Although it’s still only a work in progress, the reauthorization of the Transportation Equity Act for the 21st Century (TEA 21) finally put both of its feet on the ground in early April as the House approved its version of this critical surface transportation legislation. At press time, the extension of TEA 21, which concluded its six-year run on Sept. 30, 2003, was due to expire on April 30, 2004. By the time you read this, lawmakers will have had to pass another short-term extension, approve the reauthorization in abrupt fashion or temporarily shut down key federal transportation agencies. I hope that the short-term extension was their choice. Even though the House’s reauthorization legislation — the Transportation Equity Act: A Legacy for Users (TEA LU) — would provide only $275 billion over six years, compared to the Senate’s $318 billion plan (Safe, Accountable, Flexible and Efficient Transportation Equity Act, SAFETEA), the good news is that it had overwhelming support. Resounding support seen
In approving the measure by a 357-65 margin, the House has enough backing to override a threatened veto by President Bush. The White House has made it clear that it wants spending over the six-year span to be held down to $256 billion. In addition, it has warned against a House provision that would allow the measure to be reopened next year to have its funding expanded by lawmakers. By the time this issue reaches you, the House and Senate will most likely be conferring on the two legislative proposals, trying to cobble together a mutually acceptable package. The seminal issue, of course, will be the funding level. In this critically important election year, the Bush administration has made it clear that it opposes spending above $256 billion. But this hard target, prompted by a federal deficit that’s projected to grow, can be elusive in its formulation and effect. The additional spending levels requested by both chambers will provide badly needed economic stimulus. As you well know, highway and transit spending creates new jobs, and also bears the fruit of much-needed transportation improvements. The Senate’s $318 billion plan translates into $56.5 billion for transit, while the House bill guarantees $51.5 billion. The Bush administration’s proposal sets transit spending at $45.8 billion.
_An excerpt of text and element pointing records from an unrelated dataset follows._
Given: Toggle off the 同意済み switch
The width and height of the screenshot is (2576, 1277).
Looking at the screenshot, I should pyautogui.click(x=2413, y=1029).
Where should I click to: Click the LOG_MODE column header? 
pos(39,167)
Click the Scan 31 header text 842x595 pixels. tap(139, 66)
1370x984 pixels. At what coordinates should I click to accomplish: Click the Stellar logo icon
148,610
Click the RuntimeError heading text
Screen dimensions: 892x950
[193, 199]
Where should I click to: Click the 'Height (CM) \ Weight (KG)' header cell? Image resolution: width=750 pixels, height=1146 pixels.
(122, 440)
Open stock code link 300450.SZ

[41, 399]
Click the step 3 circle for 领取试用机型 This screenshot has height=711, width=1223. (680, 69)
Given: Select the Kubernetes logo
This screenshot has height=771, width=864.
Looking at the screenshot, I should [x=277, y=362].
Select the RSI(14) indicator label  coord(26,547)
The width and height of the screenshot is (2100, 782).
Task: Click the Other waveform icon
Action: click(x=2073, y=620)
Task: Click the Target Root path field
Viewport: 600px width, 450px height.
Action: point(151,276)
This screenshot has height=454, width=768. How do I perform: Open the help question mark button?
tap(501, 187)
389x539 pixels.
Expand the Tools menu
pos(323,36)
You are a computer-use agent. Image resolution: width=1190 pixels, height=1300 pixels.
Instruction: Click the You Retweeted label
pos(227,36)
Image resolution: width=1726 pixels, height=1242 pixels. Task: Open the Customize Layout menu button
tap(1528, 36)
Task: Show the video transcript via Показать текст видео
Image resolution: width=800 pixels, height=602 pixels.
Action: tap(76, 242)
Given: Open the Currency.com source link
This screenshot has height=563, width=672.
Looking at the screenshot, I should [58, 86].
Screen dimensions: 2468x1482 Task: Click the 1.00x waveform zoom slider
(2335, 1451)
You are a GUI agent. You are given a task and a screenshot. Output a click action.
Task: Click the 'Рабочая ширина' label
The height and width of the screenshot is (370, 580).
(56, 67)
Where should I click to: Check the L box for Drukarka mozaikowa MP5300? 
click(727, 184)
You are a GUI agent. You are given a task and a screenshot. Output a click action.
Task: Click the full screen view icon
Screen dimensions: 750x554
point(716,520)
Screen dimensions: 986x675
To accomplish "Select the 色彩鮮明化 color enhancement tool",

The American Public Transportation Association has recommended an increase in transit spending to $65.7 billion. Buy America tune-up offered
Each proposal has its individual strengths and weaknesses. For example, the House version maintains the 80% federal share for New Starts programs. It also strengthens Buy America regulations, applying the 60/40 rolling stock and subcomponent requirements to manufactured products and removing the waiver for microcomputer equipment. This proposed bolstering of Buy America really merits congressional support. A tune-up of the act has been long overdue and is badly needed to protect the interests of domestic suppliers. It also helps to ensure that tax dollars are recycled into the U.S. economy. Meanwhile, the Senate version offers about $5 billion more for transit funding than the House proposal. But it also contains language that puts private bus operators in a vulnerable position by opening the door for transit agencies to provide charter service to schools and other governmental agencies. The language of this provision needs to be carefully parsed to ensure that unfair competition from public agencies is not the end result. Let’s hope that uncommon wisdom and patience prevail as the House and Senate wrangle over the final reauthorization measure. A spending bill that will build upon the successes of TEA 21 is worth waiting for.